Kind of an interesting twist in IT history: Did it need the advent of AI Agents
Kind of an interesting twist in IT history: Did it need the advent of AI Agents to drive developer friendly, standardized and discoverable interfaces to systems?
Recently Model Context Protocol (MCP) got a lot of attention and traction. While this is good and exciting thing, I was wondering why this is actual needed? In a perfect & developer friendly world, it shouldn’t need another protocol just for agents, does it? AI should easily be able to use the existing interfaces, which have been built for convenience of human developers, no?
In Martin Keen’s video “MCP vs API: Simplifying AI Agent Integration with External Data”[1] you find a very good overview and comparison of MCP and APIs. Highly recommended to watch!
Still interesting to witness those things like HATEOAS (Hypermedia as the Engine of Application State), hypermedia types like siren, HAL and others, consistent & good API specifications, e.g. based on OpenAPI standard, and providing good sample client implementations as part of API provider deliverables never really got traction. In my experience both business stakeholders and developers rarely saw the value in this. Too much extra effort, not direct business value, …. Eventually ending up with developers taking on the integration efforts required to integrate systems. Same effort spent over and over again. Cost not being accounted for.

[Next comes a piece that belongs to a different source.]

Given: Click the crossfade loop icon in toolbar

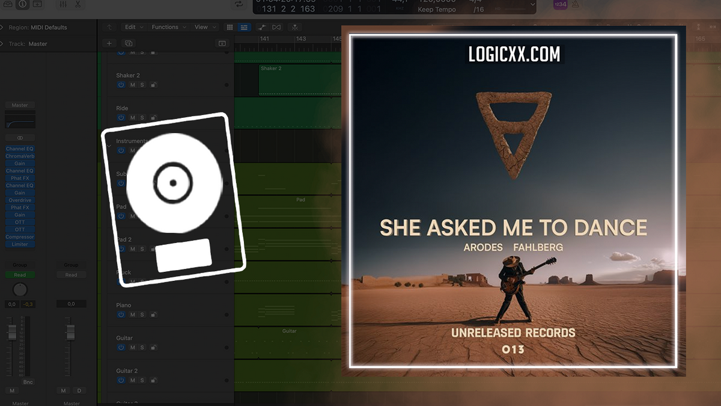Looking at the screenshot, I should click(x=277, y=27).
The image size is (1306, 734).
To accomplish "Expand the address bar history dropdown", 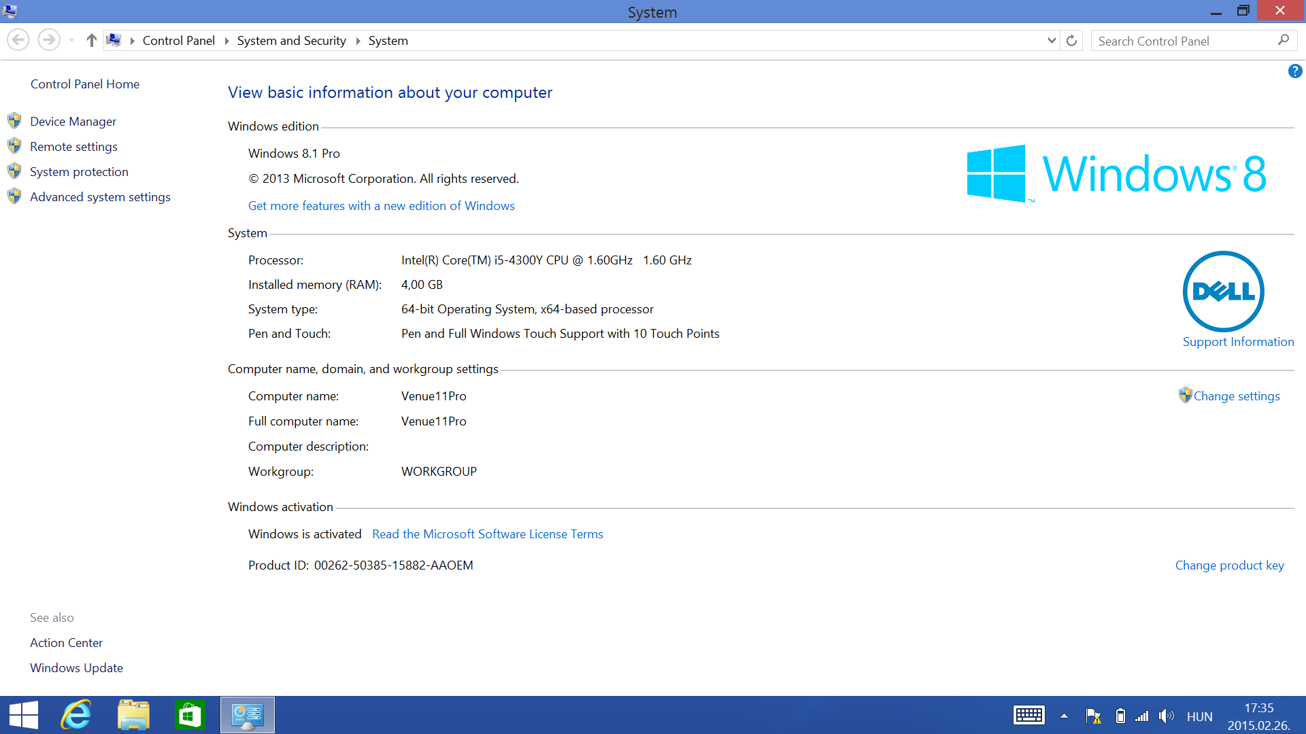I will pos(1052,41).
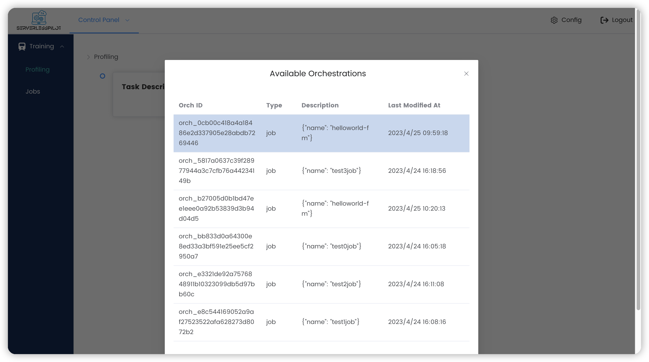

Now this seems to change. Capability providers happily invest into MCP server implementation to be part of the Agentic AI future. This is good, but maybe we should have done that already in a pre-AI Agent world?
Note that we might run into a cyclic dependency here as Martin also points out in his video, today’s implementations of MCP servers are just abstractions of existing APIs, which all the shortcoming above. But here AI system will be great support for developers for their MCP implementations.
Just a curiosity and point of view developed during my morning jog earlier today -what is your take on this?